Adam Moody’s review:
After the atrocious first sequel, Freddy's Revenge (1985), Wes Craven returns as a strong creative influence - co-writing the script - and what results is the best film yet in the series. Yes, I said it, this one surpasses the original. Director Chuck Russell returns the sense of comprehensive balance (meaning Freddy can't just appear out of thin air whenever he wants), and thriving from the traditionally dazzling dream sequences. But what the original lacked that is present here is a smart plot outside of the visually stunning dream world.
Heather Langenkamp returns as Nancy Thompson, now a graduate psychologist who returns to her hometown to work in the local hospital. There she learns that Freddy Krueger continues to terrorize the last remaining children of Elm Street. Now with a justifiably campy setting, the strength of the concept immediately strengthens. An added bonus is that we are actually able to sympathize and even relate to the young kids being tormented. Including Patricia Arquette in her major film debut, she plays Kristen Parker, one of the young victims who possess the ability to bring others into her dreams.
This also marks the first time Robert Englund is able to truly shine as sadistically charming Freddy Krueger. He has always been memorable, but before he was often limited to being a lurching maniac with few moments to himself. Here he is given nice screen time and more freedom to steal scenes, a fitting arrangement for the main attraction.

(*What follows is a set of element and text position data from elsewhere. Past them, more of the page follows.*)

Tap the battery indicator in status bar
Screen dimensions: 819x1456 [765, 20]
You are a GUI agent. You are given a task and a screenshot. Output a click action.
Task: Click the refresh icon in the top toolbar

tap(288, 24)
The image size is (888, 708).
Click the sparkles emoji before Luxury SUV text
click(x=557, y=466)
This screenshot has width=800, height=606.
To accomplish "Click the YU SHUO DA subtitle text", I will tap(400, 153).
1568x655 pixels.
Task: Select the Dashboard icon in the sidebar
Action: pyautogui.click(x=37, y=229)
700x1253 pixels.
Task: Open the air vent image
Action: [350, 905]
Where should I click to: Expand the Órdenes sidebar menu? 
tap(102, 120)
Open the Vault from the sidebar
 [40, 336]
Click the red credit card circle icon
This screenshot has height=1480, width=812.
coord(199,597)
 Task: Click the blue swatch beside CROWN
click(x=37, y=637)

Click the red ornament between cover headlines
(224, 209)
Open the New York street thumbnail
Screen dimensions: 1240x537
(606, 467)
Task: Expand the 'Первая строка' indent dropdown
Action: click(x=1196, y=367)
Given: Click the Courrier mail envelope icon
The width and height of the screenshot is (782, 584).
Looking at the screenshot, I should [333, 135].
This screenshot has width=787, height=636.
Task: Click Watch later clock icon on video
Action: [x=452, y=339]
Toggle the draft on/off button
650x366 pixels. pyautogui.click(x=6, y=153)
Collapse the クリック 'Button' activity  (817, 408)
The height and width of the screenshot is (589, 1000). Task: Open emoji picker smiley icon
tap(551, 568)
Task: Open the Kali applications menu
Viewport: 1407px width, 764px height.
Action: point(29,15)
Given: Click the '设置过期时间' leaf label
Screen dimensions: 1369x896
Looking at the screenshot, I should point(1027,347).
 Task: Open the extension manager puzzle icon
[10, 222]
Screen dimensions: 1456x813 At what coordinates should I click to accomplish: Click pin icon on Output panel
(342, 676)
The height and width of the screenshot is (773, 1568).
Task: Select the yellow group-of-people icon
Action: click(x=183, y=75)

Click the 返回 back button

Although, it all comes down to substance. This is the first time I felt like there were layers to the story, the origin or Freddy's character is finally explored and the true effects of his power are finally acknowledged. Chuck Russell does splendid work with the visual qualities Craven so splendidly mapped out. Butt Craven's to the creative spectrum brings that much needed flair to the story, and with that comes unexpected moments of magic.